→ Instructions for the task
Copy the lines of the material word for word, starting at the line containing "Viewport: 689px width, 500px height." and ending at the last line of the material.

Data listing:
_____

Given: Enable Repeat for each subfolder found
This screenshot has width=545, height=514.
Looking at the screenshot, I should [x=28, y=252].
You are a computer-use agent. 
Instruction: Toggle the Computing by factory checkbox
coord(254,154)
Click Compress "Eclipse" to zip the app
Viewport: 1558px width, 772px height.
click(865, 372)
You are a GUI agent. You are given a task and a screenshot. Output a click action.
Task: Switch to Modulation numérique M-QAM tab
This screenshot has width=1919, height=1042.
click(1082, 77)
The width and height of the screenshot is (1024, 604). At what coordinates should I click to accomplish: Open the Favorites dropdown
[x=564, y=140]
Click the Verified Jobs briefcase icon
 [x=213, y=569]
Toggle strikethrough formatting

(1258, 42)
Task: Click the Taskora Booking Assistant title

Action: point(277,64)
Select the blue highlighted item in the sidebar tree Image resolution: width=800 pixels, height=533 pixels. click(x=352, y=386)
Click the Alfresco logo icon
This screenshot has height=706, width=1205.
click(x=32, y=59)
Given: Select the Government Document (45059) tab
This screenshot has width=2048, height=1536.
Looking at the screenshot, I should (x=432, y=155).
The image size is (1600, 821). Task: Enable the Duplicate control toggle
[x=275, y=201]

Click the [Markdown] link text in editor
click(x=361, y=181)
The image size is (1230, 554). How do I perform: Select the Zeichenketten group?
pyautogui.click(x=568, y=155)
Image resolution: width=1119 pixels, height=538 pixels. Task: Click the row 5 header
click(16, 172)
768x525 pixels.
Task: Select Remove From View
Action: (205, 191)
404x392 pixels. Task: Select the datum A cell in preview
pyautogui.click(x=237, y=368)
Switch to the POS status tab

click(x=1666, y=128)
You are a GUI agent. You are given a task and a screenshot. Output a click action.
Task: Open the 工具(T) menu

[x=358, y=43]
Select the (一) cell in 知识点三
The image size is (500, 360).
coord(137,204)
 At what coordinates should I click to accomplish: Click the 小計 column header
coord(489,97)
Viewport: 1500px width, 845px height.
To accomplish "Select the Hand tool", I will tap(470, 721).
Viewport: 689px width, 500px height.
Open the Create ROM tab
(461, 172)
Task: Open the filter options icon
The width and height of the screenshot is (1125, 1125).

_____

→ Response to the exercise
Viewport: 689px width, 500px height.
Open the Create ROM tab
(461, 172)
Task: Open the filter options icon
The width and height of the screenshot is (1125, 1125).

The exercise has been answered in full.